REQUIREMENT
Continue the passage below about Khan and his television program, picking up after its final sentence.

For his show on domestic violence, Khan requested an all-male studio audience. And despite the belief by many men that their wives, mothers, daughters and sisters were at maximum risk in dark alleys or bad neighborhoods, Khan offered the startling statistic that 60 percent of assaults on women took place at home.
“This is a huge problem and we are trying to chip away at that patriarchy. We try and share with many not just the personal aspect of violence but we try to get people to understand what a woman goes through when she is a victim or survivor,” he says in an pre-screening interview. “We go into the law. There are strong laws but many women are not aware of them. Many end up not taking any action because of the insecurity of where they will live afterward. The law clearly states absolutely no woman can be thrown out of the house” even if it is owned by a male relative.
With acting chops honed since childhood — his father and uncle were major Bollywood figures — Khan was asked several years ago by Uday Shankar, a former journalist who heads the Star India network, to host a game show. He declined, and spent 18 months with a few friends creating a serious program that combines solid research from experts, high production values and emotional storytelling.

GIVEN ENTRIES
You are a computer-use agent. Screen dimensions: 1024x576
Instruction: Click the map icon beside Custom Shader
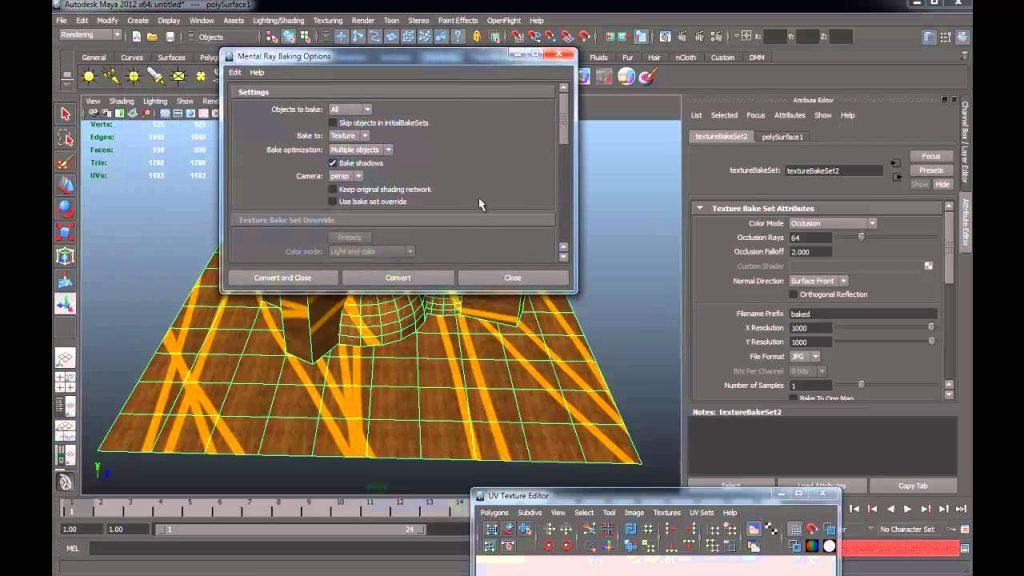(x=929, y=266)
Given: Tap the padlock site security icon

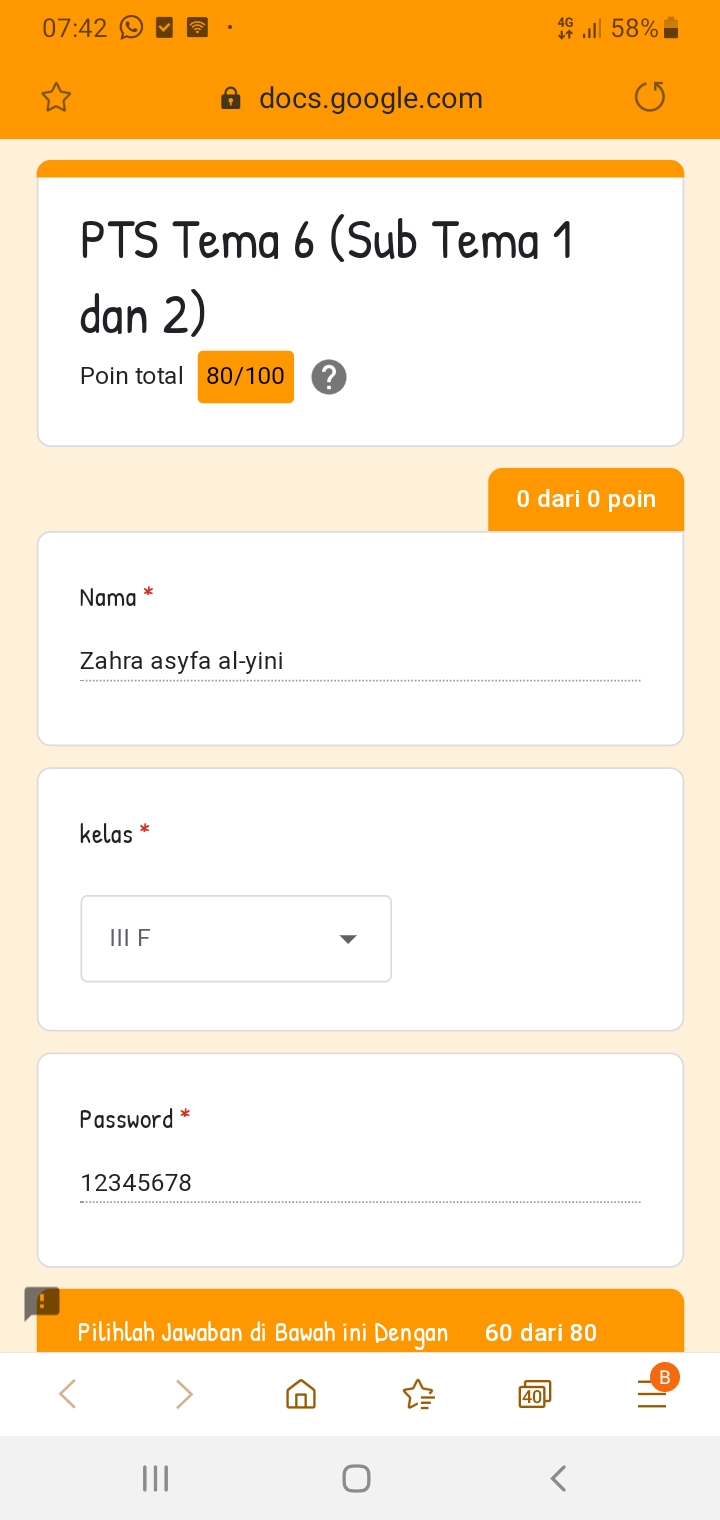Looking at the screenshot, I should [231, 98].
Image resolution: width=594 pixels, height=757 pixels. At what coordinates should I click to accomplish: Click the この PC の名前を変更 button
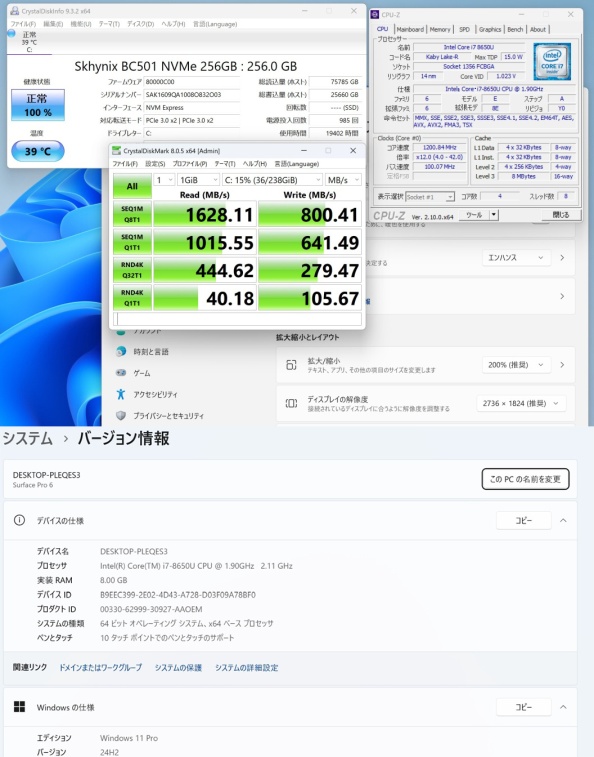[525, 479]
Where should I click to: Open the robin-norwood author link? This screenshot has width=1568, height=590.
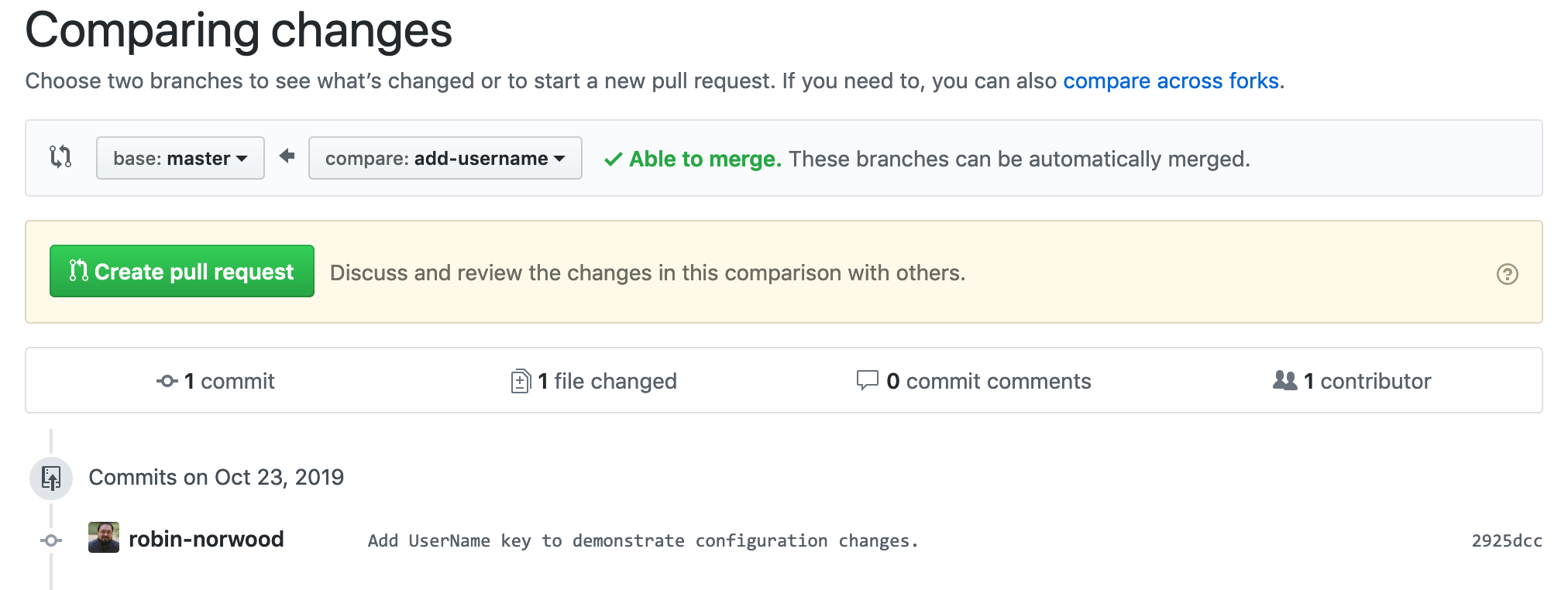click(206, 539)
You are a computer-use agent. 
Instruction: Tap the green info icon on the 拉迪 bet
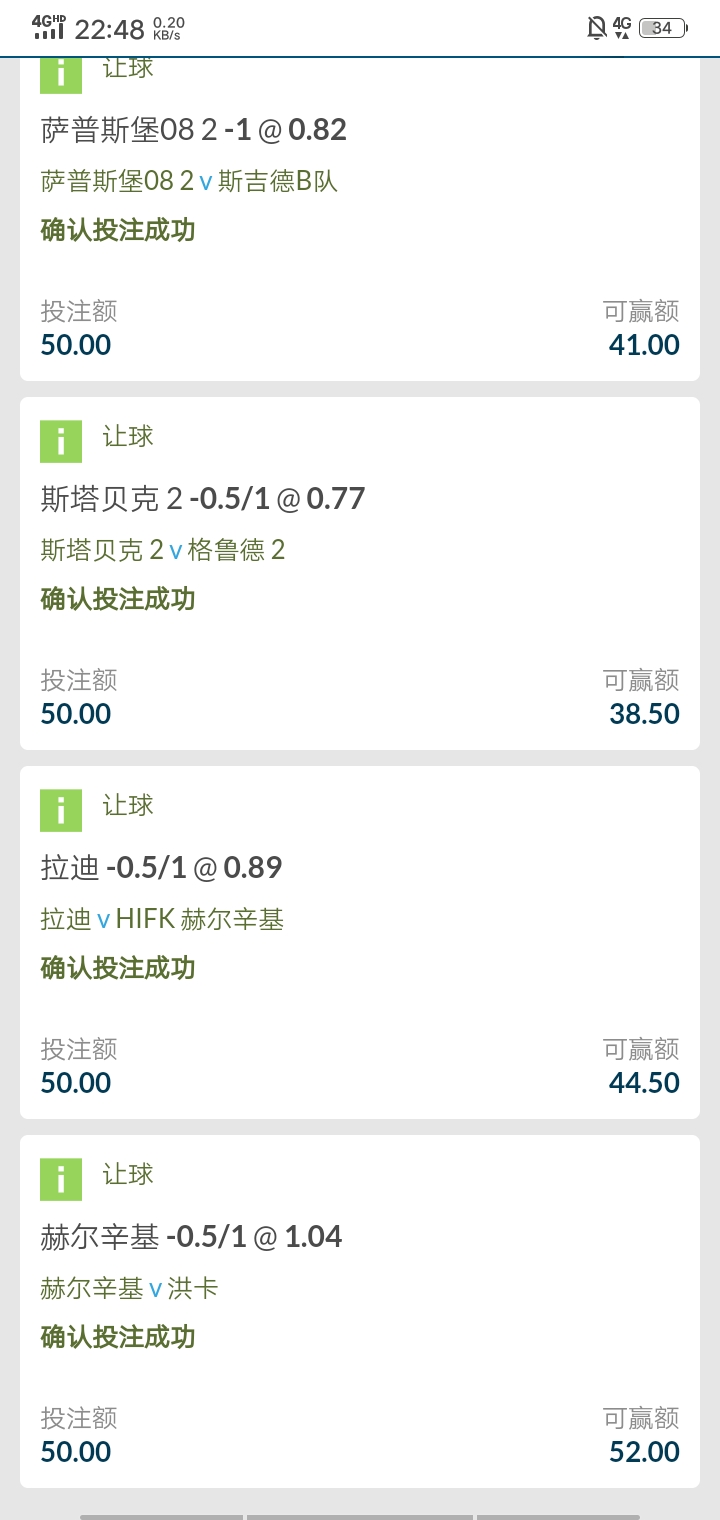(x=61, y=810)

TASK RESULT
By 2011, he presented his concept and conditions to Shankar: The show would be produced in Hindi with English subtitles, and dubbed and simulcast in seven other languages spoken throughout his country of 1.2 billion people; where Star was not the dominant network, Shankar would give simulcast rights to his competitor; and the show would air at the “graveyard” hour of 11 a.m. Sunday, when it would not compete with major news, sporting or entertainment programs.
“I want the viewer to take one step toward me,” says Khan, rather than channel surf from cricket match to soap opera to reality show and back to him. “We had no idea whether people would be interested in watching a really heavy topic like child sexual abuse or domestic violence.” They were, it turns out, because Khan is charismatic, empathetic and influential.
In Rajasthan, the country’s largest state, he appealed for a “fast track” court to try doctors after two TV reporters went undercover to expose abortion mills. “In six months there were two convictions” in a judicial system known for cases that can languish for decades. Ultimately “43 doctors were convicted, 39 are behind bars and fined, and 100 clinics were raided for illegal sex selection.”
For his show on alcoholism, he partnered with Alcoholics Anonymous, which in its 65 years in India has helped 30,000 people. Within a week of his broadcast, AA was flooded with 100,000 calls.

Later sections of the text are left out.